Introduction Symptoms of urinary tract infections in pregnant women are often less specific, in contrast to non-pregnant women where typical clinical symptoms of a urinary tract infection are sufficient to diagnose urinary tract infections. Moreover, symptoms of a urinary tract infection can mimic pregnancy-related symptoms, or symptoms of a threatened preterm birth, such as contractions. In order to diagnose or rule out a urinary tract infection, additional diagnostic testing is required.
The diagnostic accuracy of urine dipstick analysis and urine sediment in the diagnosis of urinary tract infections in pregnant women has not been ascertained nor validated.

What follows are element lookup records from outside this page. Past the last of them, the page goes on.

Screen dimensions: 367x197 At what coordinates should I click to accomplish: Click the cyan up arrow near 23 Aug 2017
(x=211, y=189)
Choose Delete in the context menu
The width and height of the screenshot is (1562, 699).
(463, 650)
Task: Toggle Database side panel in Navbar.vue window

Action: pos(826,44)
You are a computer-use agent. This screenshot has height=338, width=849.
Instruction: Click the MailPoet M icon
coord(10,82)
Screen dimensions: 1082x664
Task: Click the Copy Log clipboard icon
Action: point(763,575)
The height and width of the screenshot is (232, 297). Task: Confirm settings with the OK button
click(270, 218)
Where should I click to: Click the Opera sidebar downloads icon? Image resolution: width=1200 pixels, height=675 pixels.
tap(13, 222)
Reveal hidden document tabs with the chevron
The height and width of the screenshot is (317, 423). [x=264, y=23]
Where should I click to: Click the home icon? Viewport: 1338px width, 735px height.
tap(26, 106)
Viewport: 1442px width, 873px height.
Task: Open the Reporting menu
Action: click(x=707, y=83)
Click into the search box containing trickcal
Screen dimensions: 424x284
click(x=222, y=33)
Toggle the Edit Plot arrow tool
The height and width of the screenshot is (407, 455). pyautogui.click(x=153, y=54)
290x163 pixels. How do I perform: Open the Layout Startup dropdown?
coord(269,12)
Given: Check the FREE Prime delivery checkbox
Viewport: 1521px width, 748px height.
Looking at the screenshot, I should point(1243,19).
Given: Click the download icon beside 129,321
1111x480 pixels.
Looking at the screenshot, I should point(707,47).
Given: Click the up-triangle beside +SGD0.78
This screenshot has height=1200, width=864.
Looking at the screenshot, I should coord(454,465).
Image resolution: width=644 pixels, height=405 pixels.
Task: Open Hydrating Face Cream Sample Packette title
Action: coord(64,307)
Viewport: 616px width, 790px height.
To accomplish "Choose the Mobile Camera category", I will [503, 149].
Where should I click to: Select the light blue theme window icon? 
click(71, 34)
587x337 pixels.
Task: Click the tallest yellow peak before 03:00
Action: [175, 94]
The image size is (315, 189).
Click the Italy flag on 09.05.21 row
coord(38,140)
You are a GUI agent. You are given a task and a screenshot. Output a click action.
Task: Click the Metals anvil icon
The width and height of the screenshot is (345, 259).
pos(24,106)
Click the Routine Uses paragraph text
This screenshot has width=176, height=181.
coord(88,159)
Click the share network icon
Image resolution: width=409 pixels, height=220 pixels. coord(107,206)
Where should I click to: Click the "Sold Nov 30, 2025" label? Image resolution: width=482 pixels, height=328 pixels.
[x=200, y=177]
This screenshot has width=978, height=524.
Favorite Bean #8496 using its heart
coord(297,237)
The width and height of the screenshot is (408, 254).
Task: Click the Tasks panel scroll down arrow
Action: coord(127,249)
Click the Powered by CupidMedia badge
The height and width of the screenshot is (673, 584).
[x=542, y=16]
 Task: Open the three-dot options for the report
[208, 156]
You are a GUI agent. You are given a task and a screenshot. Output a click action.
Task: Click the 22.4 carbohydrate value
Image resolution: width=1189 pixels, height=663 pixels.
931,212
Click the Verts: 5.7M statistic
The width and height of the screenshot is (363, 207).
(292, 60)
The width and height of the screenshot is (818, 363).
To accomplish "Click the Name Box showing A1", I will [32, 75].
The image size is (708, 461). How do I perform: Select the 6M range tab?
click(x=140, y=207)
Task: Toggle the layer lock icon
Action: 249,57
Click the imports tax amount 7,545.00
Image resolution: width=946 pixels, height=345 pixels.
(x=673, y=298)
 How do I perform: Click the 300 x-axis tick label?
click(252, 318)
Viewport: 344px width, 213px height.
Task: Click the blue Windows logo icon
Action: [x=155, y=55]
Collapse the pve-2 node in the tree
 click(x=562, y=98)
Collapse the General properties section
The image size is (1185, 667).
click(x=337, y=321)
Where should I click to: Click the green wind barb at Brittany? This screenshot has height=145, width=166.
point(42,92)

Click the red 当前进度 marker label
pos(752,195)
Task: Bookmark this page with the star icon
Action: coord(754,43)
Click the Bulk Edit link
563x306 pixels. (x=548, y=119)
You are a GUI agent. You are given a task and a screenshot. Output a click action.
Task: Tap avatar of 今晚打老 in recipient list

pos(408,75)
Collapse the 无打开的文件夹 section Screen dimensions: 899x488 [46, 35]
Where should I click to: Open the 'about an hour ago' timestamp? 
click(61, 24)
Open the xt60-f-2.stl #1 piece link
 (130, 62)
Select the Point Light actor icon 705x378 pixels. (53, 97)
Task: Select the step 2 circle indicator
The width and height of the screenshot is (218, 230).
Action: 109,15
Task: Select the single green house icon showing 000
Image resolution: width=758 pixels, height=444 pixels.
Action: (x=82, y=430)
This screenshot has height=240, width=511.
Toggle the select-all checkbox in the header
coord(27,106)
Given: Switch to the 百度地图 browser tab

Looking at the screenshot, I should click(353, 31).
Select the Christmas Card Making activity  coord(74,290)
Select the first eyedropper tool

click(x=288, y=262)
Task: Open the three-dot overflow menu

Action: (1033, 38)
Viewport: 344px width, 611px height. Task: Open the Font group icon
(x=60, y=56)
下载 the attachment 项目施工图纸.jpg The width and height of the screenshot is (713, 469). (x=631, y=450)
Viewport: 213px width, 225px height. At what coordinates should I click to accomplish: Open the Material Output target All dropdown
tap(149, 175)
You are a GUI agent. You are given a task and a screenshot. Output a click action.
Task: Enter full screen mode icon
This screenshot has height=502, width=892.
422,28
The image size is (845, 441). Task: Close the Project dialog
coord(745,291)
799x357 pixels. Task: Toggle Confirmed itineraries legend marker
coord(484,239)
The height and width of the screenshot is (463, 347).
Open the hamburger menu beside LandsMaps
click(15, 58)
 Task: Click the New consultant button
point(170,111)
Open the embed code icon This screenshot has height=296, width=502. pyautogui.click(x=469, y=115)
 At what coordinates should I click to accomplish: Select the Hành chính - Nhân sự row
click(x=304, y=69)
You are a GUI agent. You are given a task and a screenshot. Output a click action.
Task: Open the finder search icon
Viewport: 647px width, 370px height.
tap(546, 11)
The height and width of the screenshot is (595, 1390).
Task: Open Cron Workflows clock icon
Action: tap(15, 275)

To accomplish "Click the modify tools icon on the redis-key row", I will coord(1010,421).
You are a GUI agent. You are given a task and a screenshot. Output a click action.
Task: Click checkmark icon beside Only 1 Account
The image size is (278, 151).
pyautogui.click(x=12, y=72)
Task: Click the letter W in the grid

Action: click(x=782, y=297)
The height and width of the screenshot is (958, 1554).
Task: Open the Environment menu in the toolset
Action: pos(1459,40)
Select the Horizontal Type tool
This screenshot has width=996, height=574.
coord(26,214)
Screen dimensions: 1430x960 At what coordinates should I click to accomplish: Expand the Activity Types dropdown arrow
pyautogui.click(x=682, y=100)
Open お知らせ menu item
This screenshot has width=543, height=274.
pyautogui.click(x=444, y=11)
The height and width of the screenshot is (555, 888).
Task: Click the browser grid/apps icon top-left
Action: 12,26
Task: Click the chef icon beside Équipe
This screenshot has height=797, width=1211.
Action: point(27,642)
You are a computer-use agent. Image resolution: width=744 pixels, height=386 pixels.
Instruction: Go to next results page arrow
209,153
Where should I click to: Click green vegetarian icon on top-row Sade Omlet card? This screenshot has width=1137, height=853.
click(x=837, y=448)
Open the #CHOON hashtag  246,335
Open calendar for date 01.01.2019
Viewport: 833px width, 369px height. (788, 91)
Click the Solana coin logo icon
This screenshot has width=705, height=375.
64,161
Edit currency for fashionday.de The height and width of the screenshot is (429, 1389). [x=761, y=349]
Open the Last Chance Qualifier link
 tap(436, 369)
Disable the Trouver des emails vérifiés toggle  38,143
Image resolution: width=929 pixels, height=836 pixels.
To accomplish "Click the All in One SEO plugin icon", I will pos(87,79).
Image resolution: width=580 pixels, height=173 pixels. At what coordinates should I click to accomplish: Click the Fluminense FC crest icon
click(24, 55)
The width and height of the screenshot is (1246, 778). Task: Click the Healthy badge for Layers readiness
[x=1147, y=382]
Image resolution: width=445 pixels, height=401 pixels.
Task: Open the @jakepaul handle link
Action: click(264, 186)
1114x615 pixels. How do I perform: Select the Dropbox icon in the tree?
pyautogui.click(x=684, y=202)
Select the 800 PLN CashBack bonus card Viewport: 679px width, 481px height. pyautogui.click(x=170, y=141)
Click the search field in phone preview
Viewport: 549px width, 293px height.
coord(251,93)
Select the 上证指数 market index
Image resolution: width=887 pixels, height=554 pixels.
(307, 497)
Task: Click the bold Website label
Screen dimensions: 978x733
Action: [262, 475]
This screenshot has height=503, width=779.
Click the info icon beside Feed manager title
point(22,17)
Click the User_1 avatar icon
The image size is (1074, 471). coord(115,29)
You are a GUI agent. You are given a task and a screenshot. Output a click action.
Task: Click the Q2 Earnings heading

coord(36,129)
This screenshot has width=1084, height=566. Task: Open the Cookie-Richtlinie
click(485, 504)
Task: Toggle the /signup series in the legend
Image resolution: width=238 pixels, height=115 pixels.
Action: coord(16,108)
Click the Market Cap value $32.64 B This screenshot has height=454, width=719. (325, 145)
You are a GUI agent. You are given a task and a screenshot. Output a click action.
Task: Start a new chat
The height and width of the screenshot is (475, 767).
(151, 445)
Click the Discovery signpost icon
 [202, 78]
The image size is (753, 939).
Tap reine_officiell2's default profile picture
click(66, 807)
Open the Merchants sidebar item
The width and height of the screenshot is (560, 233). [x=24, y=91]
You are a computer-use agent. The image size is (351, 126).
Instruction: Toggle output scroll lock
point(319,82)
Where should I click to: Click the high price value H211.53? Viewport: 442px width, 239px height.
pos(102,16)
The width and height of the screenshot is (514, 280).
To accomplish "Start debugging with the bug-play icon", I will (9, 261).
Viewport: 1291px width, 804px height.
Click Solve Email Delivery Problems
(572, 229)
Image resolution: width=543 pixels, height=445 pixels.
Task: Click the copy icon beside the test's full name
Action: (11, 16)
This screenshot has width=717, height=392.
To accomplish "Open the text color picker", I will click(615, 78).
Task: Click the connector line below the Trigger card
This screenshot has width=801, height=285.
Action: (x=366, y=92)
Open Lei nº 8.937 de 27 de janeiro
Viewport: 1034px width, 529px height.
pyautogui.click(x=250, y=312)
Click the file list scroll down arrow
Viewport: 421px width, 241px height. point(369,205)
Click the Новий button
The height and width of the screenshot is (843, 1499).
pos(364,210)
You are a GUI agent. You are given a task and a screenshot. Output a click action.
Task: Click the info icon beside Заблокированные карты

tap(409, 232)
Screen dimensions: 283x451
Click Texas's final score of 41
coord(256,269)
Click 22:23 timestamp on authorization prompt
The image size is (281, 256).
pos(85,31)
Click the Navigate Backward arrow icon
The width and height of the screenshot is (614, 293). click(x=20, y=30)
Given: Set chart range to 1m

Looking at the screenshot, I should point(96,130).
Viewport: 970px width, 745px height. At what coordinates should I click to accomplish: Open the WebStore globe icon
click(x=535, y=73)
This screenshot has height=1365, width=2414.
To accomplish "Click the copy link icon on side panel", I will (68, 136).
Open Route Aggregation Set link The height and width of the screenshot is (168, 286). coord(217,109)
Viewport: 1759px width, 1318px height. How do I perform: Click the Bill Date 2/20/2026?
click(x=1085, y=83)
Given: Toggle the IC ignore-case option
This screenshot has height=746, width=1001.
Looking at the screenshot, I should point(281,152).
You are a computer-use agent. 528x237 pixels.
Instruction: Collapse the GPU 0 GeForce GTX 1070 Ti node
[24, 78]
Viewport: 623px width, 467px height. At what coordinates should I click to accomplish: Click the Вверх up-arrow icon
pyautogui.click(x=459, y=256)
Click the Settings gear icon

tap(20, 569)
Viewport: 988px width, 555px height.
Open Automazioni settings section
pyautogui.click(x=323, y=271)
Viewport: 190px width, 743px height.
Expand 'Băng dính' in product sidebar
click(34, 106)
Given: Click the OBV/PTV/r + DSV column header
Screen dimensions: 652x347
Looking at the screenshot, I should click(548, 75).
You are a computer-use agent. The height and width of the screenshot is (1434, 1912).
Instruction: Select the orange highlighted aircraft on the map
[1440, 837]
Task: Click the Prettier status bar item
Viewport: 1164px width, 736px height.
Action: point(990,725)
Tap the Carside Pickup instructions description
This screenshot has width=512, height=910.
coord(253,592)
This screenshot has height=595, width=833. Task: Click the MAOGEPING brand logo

Methods and analysis In this single-centre prospective cohort study, pregnant women (≥16 years old) with a suspected urinary tract infection will be included. The women will be asked to complete a short questionnaire regarding complaints, risk factors for urinary tract infections and baseline characteristics. Their urine will be tested with a urine dipstick, urine sediment and urine culture. The different sensitivities and specificities per test will be assessed. Our aim is to evaluate and compare the diagnostic accuracy of urine dipstick analysis and urine sediment in comparison with urine culture (reference test) in pregnant women. In addition, we will compare these tests to a predefined ‘true urinary tract infection’, to distinguish between a urinary tract infection and asymptomatic bacteriuria.
Ethics and dissemination Approval was requested from the Medical Ethics Review Committee of the Academic Medical Centre; an official approval of this study by the committee was not required. The outcomes of this study will be published in a peer-reviewed journal.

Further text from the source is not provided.